Miniatur: Aufbruch (4/52)

In Woche 4 ist “Aufbruch” angesagt. Aufbruch kann so vielseitig gesehen werden, und ich habe es unter dem Aspekt des Bruchs gesehen. Dafür habe ich reichlich Stoff und Papier aufeinander genäht und anschließend Brüche, Risse, Aufgebrochenes erzeugt.

Diese Willkür im Tun und in der Ungeplantheit hat Spaß gemacht. Und es tat gut zur eher gezähmten Stille von vergangener Woche und führt gut über zum Thema der nächsten Woche: Neon rockt.

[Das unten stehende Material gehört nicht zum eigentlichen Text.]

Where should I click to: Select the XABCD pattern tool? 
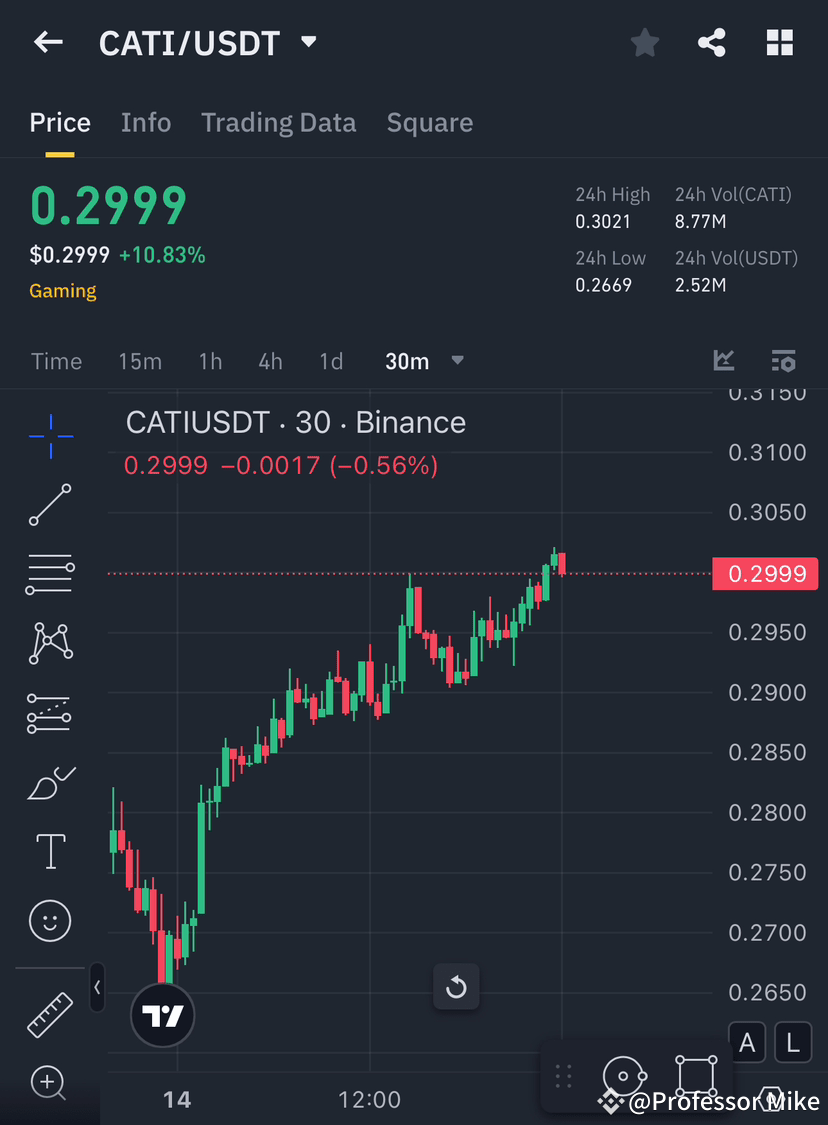tap(50, 643)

Tja, mehr gibt es gar nicht zu sagen….

Verlinkung: Das große Jahr der Miniaturen

frau nahtlust

11 Kommentare

  1. Liebe Susanne, das hast du richtig, richtig toll gemacht! Witzig, erst jetzt wird mir die andere Bedeutung von Aufbruch bewusst. Ich hatte von Anfang an nur das “weggehen” im Sinn. Mir gefällt dein Werk richtig gut und ich bewundere mal wieder, dass du es schaffst, nichts “Praktisches” herstellen zu wollen. Ich tu mir da so schwer. Ich möchte immer was mit “Endzweck” produzieren. Naja… mein Lernfeld. Und supergut gefällt mir auch das atemlos Leben mit seinen Quersprüngen!
    Liebe Grüße von Andrea

  2. An diesen Aufbruch dachte ich auch, hatte keine Idee zur Umsetzung. Dein Werk ist genau treffend. Ich mag die Umsetzung und das Spiel mit dem Zufall.
    Viele liebe Grüße Anke

  3. Wie herrlich umgesetzt, liebe Susanne – als ich Deine aufgebrochenen Stellen sah, kam mir spontan der “Aufbruch” in den Sinn, den Jäger beim geschossenen Wild vornehmen… Aber Deine “gestalteten Worte” sind da doch sehr viel feinsinniger und schau ich mir lieber an!
    Liebe Grüße
    Ines.

  4. Liebe Susanne,
    mein erster Gedanke zu “Aufbruch” war tatsächlich, dass ich mehrere Lagen farbiges Seidenpapier aufeinanderschichten und diese dann wie einen bunten Vulkan ausbrechen lassen wollte – Deine Variante mit dem Stoff gefällt mir aber so sehr viel besser!
    Deine Aufbruch-Poesie ist eine sehr feine.
    Herzliche Dir & einen schönen Tag, Ev

  5. Oh wow! An diese Form “Aufbruch ” habe ich noch gar nicht gedacht gehabt. Klasse, wie du das umgesetzt hast. Ach, das mag ich. Jede Woche eine kleine Überraschung. Viele liebe Grüße maika

  6. Woooow.. was für eine Aussage. Atemlos_leben – Quer_sprüngen_folgen. Zufall? Ungewollt? Oder eine innere Eingebung? Wie spannend, Susanne. Und dann diese aufgebrochene Stofflichkeit. Wunderbar! Dir einen lieben Sonntagsgruß, Nicole

  7. wow!! das ist ja ein toller aufbruch. so gestaltet finde ich brüche wirklich genial. es sieht nicht nur wunderbar aus, sondern man kann auch über die verschiedensten brüche seines lebens nachdenken!! auf die idee, das wort so zu nutzen, bin ich gar nicht gekommen! für mich war aufbruch immer nur: nach vorne schauen…
    liebe grüße
    mano

  8. Liebe Susanne,
    was sich aus vielen Lagen Stoff und Papier doch Schönes zaubern lässt. Ich bin begeistert von Deinem “Aufbruch”. Hat sicher viel Spaß gemacht diese optisch wilde Miniatur entstehen zu lassen. Die Textseite mit den atemlosen Quersprüngen im Feld ist eine tolle Weiterführung des Themas.